6. Die maximale Weltmarktintegration hat sich als Irrweg herausgestellt. Die Antwort auf die Globalisierung aber kann nicht der Rückfall in nationalstaatliche Enge sein, erst recht nicht in föderale Kleinstaaterei. Regionale Strukturen, die – neben einzelnen Großstaaten – Staatengruppen umfassen, könnten den richtigen Mittelweg darstellen und eine polyzentrische Weltordnung ohne bipolare Blockbildung schaffen. Ihre politische Stärkung kann Institutionen schaffen, die nationale Interessen einhegen und einen globalen friedlichen Interessenausgleich organisieren. Bei aller Kritik an ihrem heutigen Zustand liegt unsere Zukunft deshalb in einer politisch gestärkten, demokratisierten, entbürokratisierten und friedlichen Europäischen Union, die sich den hier formulierten Zielen verpflichtet.
7. Primaten und Hominiden wurden zur Gattung Mensch, zum Homo sapiens, durch Kultur, Kooperation und Ordnungsmuster, die Hass und Gewalt eindämmten. Die Geschichte stellt sich – bei allen grauenvollen Rückfällen – insgesamt als Prozess der Zivilisation dar und muss als Maßstab für das heutige Handeln von Politik und Wirtschaft gelten. Die Vereinten Nationen haben den zivilisatorischen Fortschritt kodifiziert. Sie zu stärken und weiterzuentwickeln liegt im Interesse der Menschheit. Die UNO-Agenda 2030 für nachhaltige Entwicklung umreißt die Aufgaben, denen sich Politik und Wirtschaft auch im Sinne von Krisenprävention stellen müssen.
8. Die eigentlich glückliche Zunahme der durchschnittlichen Lebenserwartung trägt zu einer Beschleunigung der ökologischen Krise und der Pandemiegefahren bei. Weil immer mehr Menschen immer länger leben, werden immer mehr Lebensräume überstrapaziert. Auch wenn die VN ein Ende des Bevölkerungswachstums bei etwa 11 Milliarden Menschen annehmen – es sind zu viele. Wie deren Versorgung organisiert werden könnte, ist offen. Eine weitere industrielle Intensivierung der Landwirtschaft, die heute schon einen großen Anteil am ökologischen Desaster trägt, dürfte jedenfalls nicht die Lösung sein. Wenn nicht Kriege und Seuchen wie in früheren Zeiten das Bevölkerungswachstum signifikant drosseln sollen, dann gehört das Thema der Bevölkerungspolitik wieder prominenter auf die Tagesordnung.

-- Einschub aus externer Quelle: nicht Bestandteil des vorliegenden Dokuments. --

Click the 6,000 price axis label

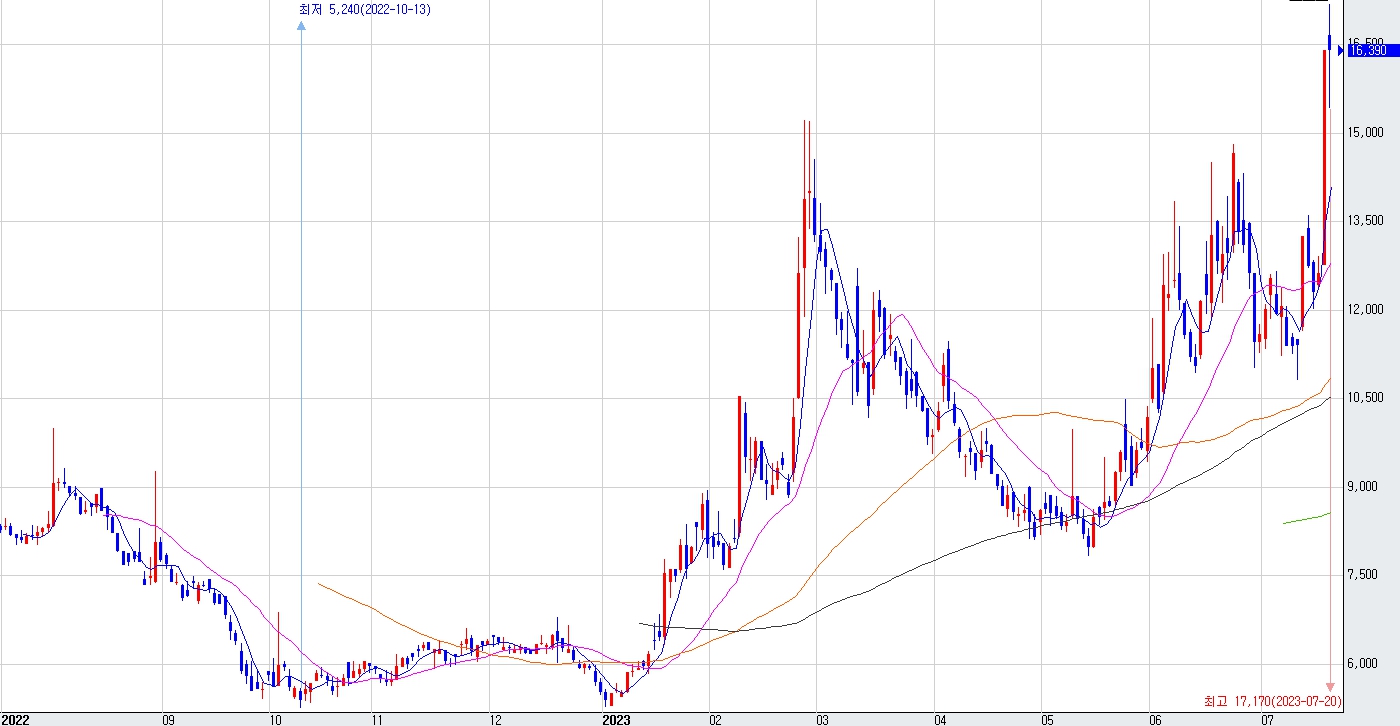pyautogui.click(x=1365, y=664)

9. Während einige Regionen heute die Bevölkerungszahl stabil halten, weisen andere erhebliche Wachstumsraten auf. Ob die forcierten Bildungsangebote für Frauen und der Einsatz für Sozialstaatlichkeit statt der Familien- und Clanorientierung rechtzeitige und hinreichende Effekte haben werden, darf – so notwendig sie sind – bezweifelt werden. Global verabredete bevölkerungspolitische Zielgrößen könnten sich an der durchschnittlich nötigen Reproduktionszahl von 2,1 Kindern pro Frau orientieren. Sie müssten in allen Regionen der Erde gegen alle religiösen, kulturtraditionalistischen und patriarchalischen Muster durchgesetzt werden.
Fazit:
Die Corona-Krise ist quälend, aber sie bietet auch eine Chance. Sie bietet die vielleicht letzte Chance, vernunftgesteuert die Entwicklungsrichtung zu ändern, bevor ein katastrophaler natürlicher Super-GAU der in ihrer Hybris selbsternannten „Krone der Schöpfung“ (corona genesis) ein Ende macht. Ein Zurück zum Status quo ante, wie er von den Profiteuren des gescheiterten Systems gefordert wird, ist jedenfalls der falsche Weg.